Monday, August 8, 2016

The Demons Came





They came for me in the wee hours of Sunday morning.  The Dark Man, the Old Crone, the Bald Man, the Black-toothed Man and the Witch, they are the Shadow People who normally come when I am in a deep depression.  I have not been depressed lately.  The past couple of weeks, I have been feeling pretty well.  But, they can anyway.
This time they called my name, waking me out of a deep sleep.  I saw them fully, and smelled them in their dirty stinking rags, their breath like death.  I saw the hands like bones, covered with a thin, oozing layer of skin.  The long broken yellowed nails with who know what kind of dirt under them.
"Come with us" the Dark Man said.  I did not go.  I pulled the covers over my head so they couldn't see me.  Like a child, I figured if they couldn't see me, they would go away.  They called my name again, then they went away.
When I woke up, they were no longer standing around my bed.  It was daylight. and they don't come out in the daylight.  When it's daylight, they linger in the corners.  If I look closely, I can see them in the corner of my eye.  They are demons, come to take me to the deep pits of the netherworld.  They hiss and whisper lies to convince me that God is not real, that there is only them.  I have been working to strengthen and increase my faith.  I recently signed up for an hour of Adoration of the Eucharist.  I have been praying the Holy Rosary of the Blessed Virgin Mary every night.  Is that why they came?  Did they come to shake my faith to the point of utter despair?  They wish me to turn my back on God, and go back to the way it was before I found the Church.

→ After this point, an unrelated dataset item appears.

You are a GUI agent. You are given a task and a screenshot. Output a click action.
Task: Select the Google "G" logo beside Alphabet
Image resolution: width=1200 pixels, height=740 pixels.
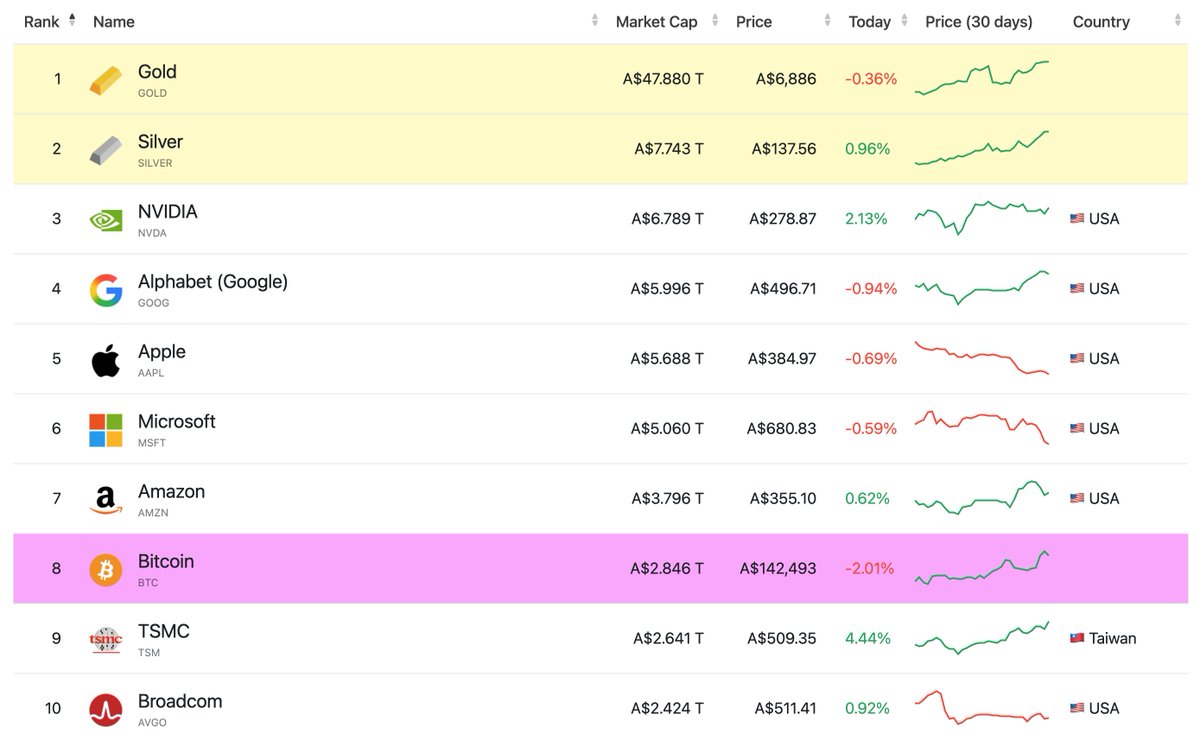tap(105, 288)
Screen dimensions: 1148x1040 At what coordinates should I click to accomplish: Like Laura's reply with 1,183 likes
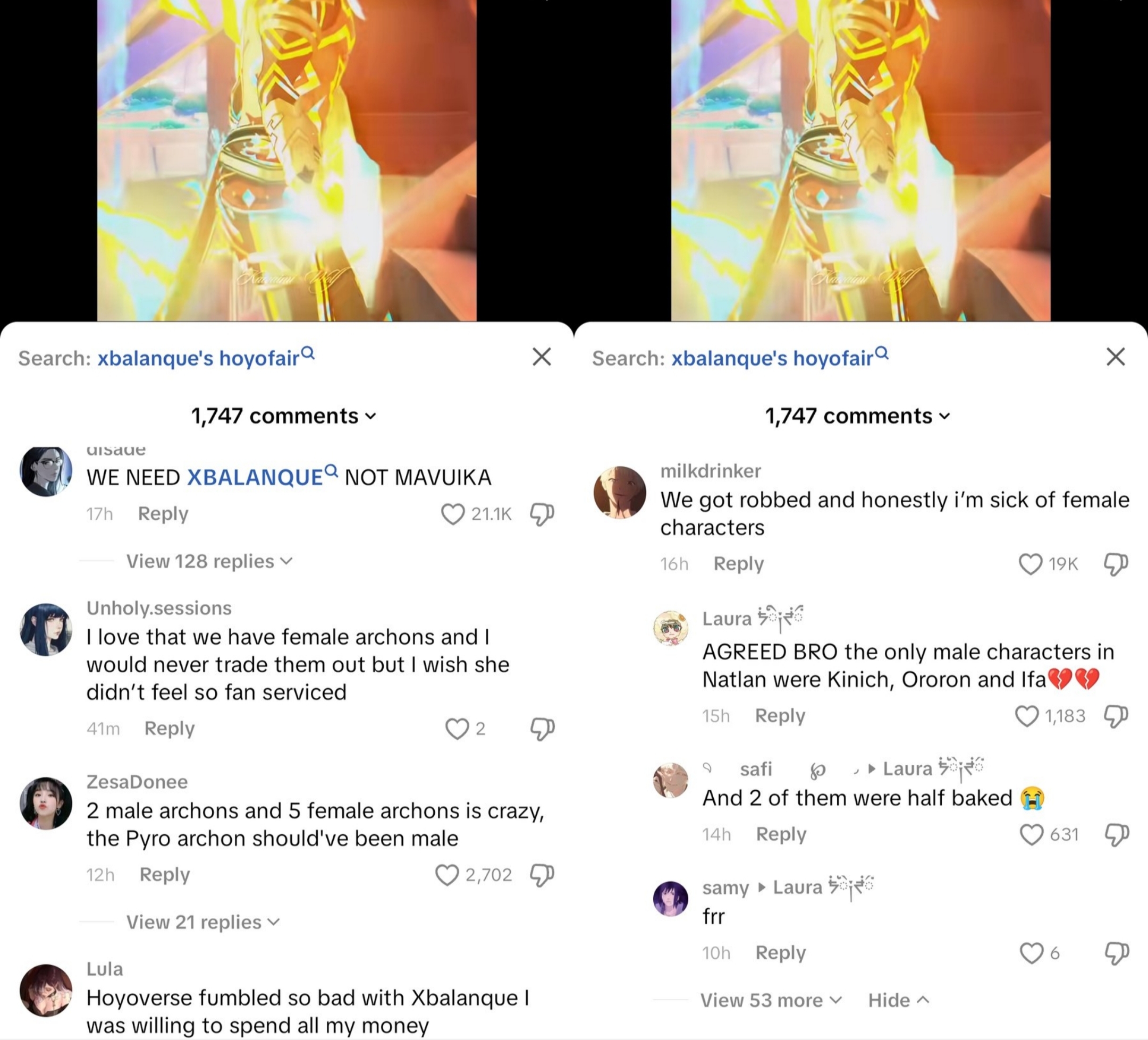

When they whispered to me before, I used to listen.  I would stay in bed, crying, feeling worthless believing that no one, especially God could love me.  I was lost in the storms of confusion, and lifelessness.  But, I am not that person anymore.  I think I made them angry.  That's why they came.
I am going to see my psychiatrist tomorrow because this was a new experience.  I never saw them all gathered together before, and they never called my name.
I went to my mother in the morning, and told her "they're back".  It had been such a long time since I heard them, and I was terrified.  I don't want to go on some horrible anti-psychotic medication, and I am definitely not going to the hospital again, unless I have no other option.  I made my mother cry.  I could hear her weeping to my aunt in the other room.  I hate it when my mother cries.  I hate causing her worry.  
My aunt convinced me to go to 12 noon mass with her and my mom.  So I did.  I took a clonazepam, and took a hot shower.  It was a different church than the one I attend, but it is a catholic church.  I received communion and felt replenished.  Something about Holy Communion makes me feel complete and gives me courage.  I guess it's because I feel that the Lord is truly inside of me.  I felt better after mass.  I called my dad later and told him what happened.  He wasn't home, so I left a message on his machine.  I called him today, and we talked about it.  He is going to call me on Wednesday to see how my doctor appointment goes.
Mental illness impacts not only the person with the disease, but all those around that person.  That's why it's so important to have a good support system in place.  I have a good one.  For that, I am truly thankful.  This only strengthens my resolve to follow in Christ's footsteps.  It did not break me.  I won't let it.  The Lord has work for me to do.  I intend to see it done.